Può un centravanti risultare il migliore in campo di una sfida in cui non è andato in gol? Si. Giuseppe Felice smentisce questo luogo comune nella spettacolare sfida tra il suo Lecce e la Lazio di Tobia Assumma.
Nel 4-3-3 dei giallorossi il tridente d’attacco si intende a meraviglia e, dai piedi di Felice, si sviluppano le azioni che portano a tutte e tre le reti realizzate dai compagni di reparto. Serra e Persano sugli esterni fanno il bello ed il cattivo tempo una volta innescati ottimamente dal loro punto di riferimento che risulta a tutti gli effetti il regista offensivo dei giallorossi.

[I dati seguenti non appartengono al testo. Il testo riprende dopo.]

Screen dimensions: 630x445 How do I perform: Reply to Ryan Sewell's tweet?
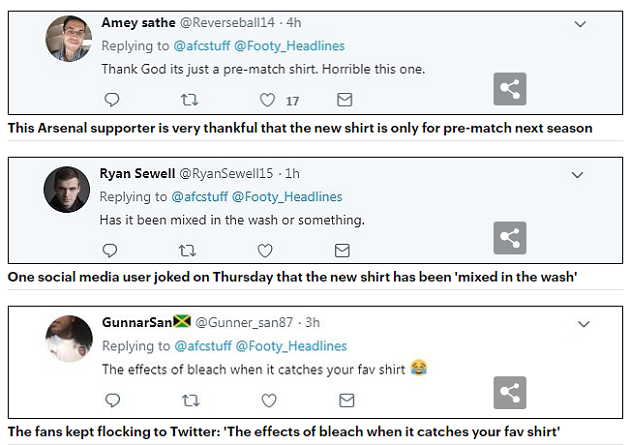click(x=112, y=250)
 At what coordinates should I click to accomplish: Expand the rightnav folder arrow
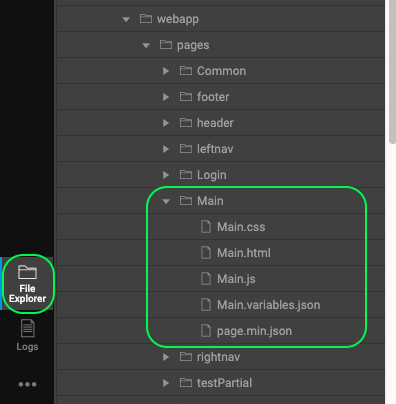coord(166,357)
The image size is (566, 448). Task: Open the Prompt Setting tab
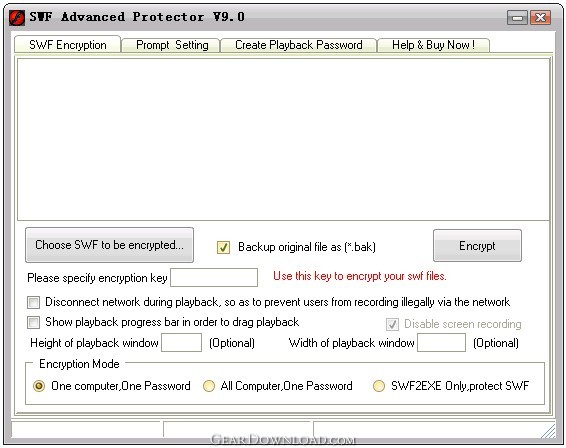click(171, 45)
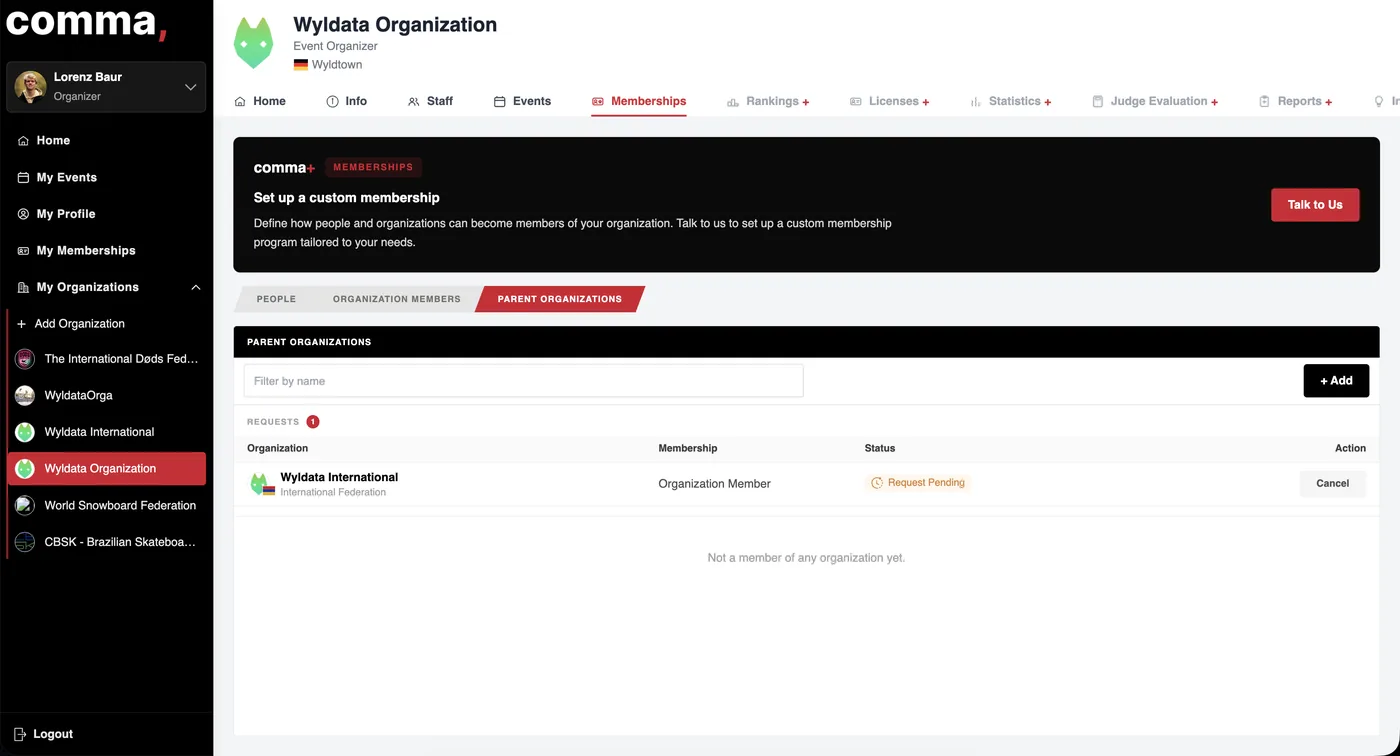Screen dimensions: 1400x756
Task: Click the comma logo in sidebar
Action: click(86, 22)
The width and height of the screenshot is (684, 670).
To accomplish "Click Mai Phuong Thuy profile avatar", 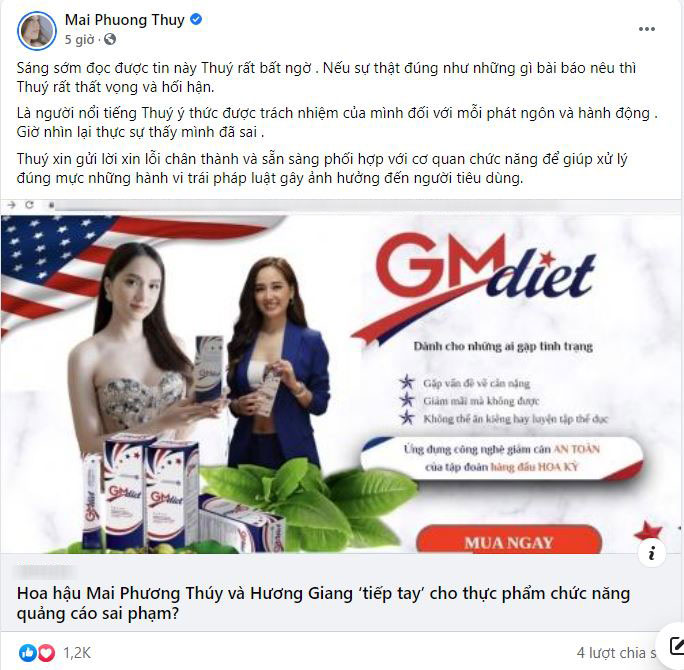I will [x=37, y=31].
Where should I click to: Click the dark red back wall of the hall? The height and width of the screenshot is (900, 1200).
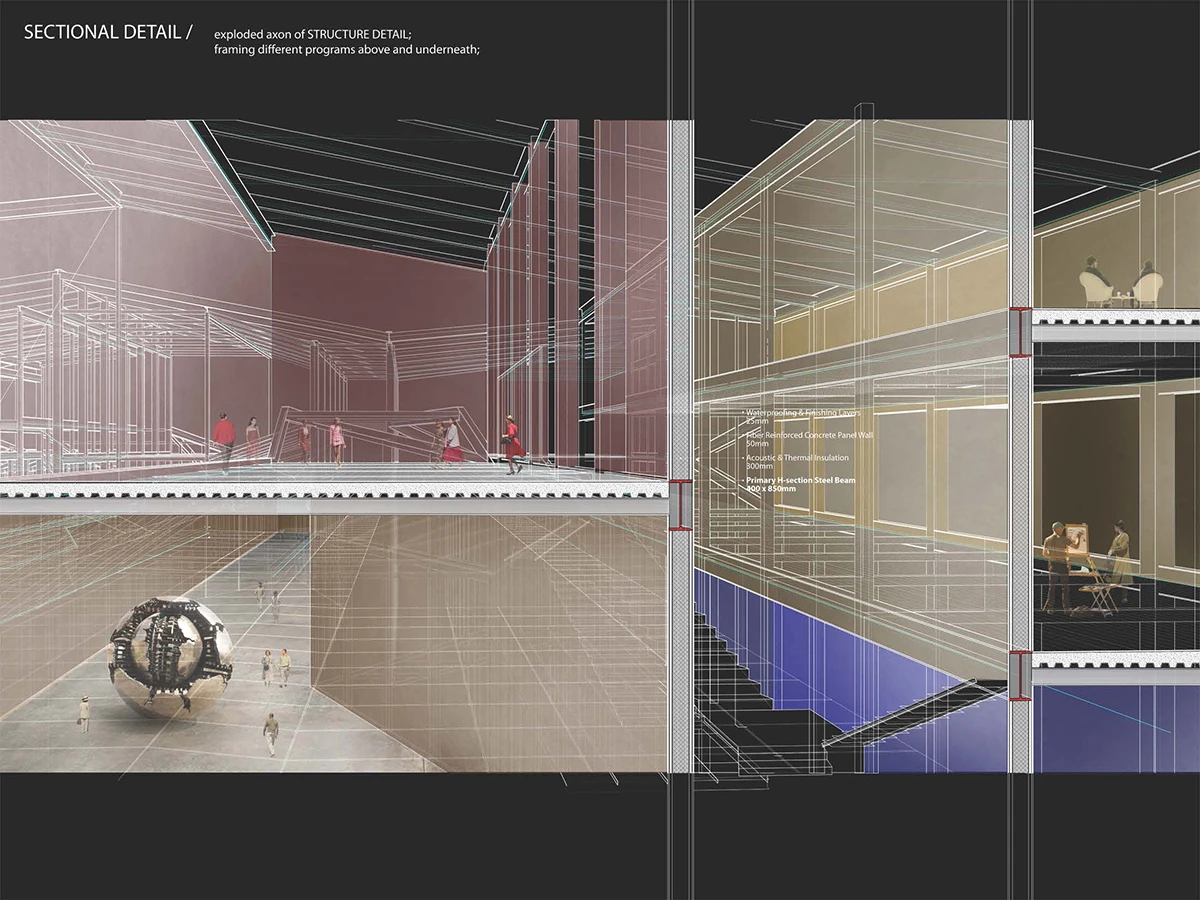pos(380,300)
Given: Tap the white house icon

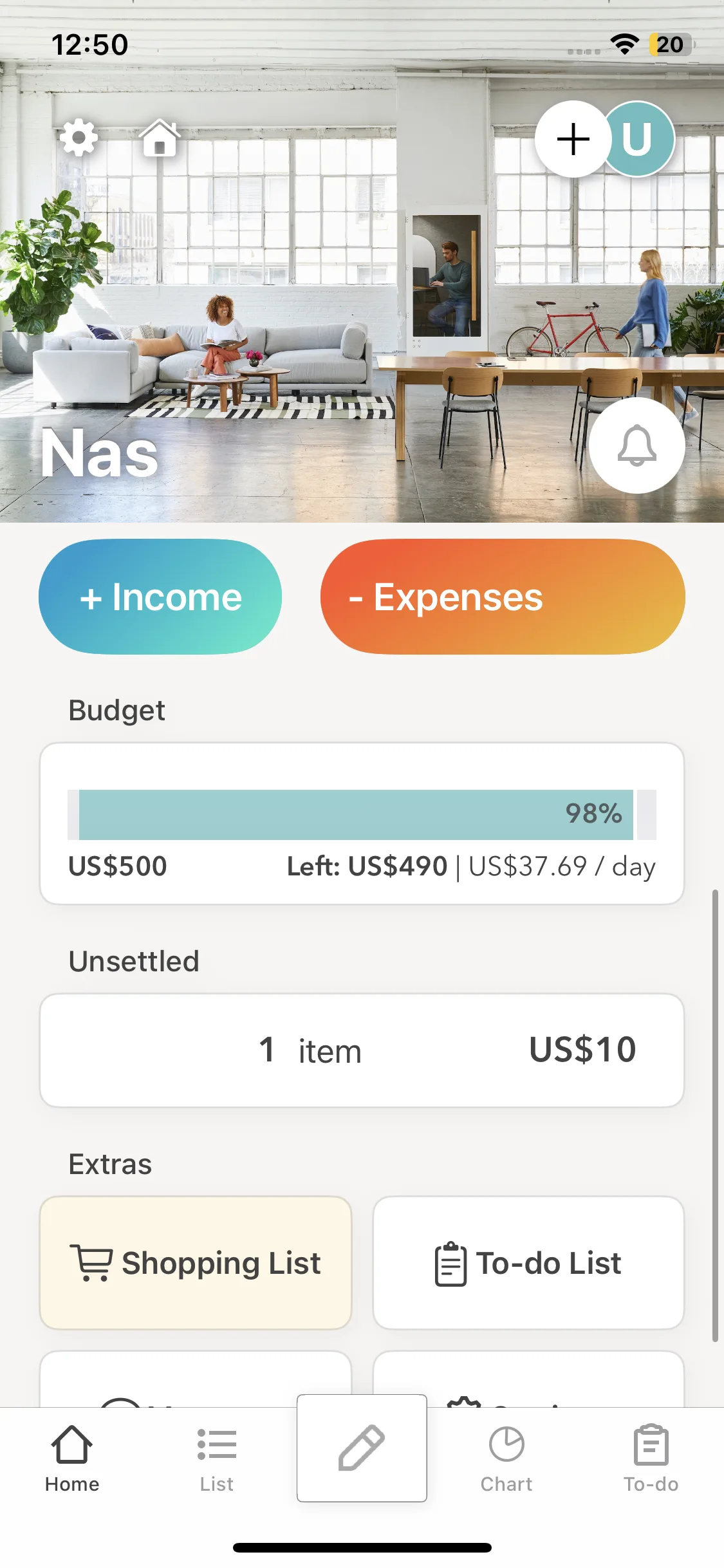Looking at the screenshot, I should (160, 138).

Anche nel finale di gara, con i giallorossi in grande sofferenza che hanno subito la rimonta da 3-0 a 3-3 da parte degli ospiti, Felice è senz’altro l’ultimo a mollare. L’attaccante col suo lavoro spalle alla porta nella difesa del pallone è risultato, infatti, preziosissimo nelle azioni d’alleggerimento per far respirare una squadra che non ha potuto usufruire particolarmente di forze fresche in uscita dalla panchina, in quanto decimata dagli infortuni.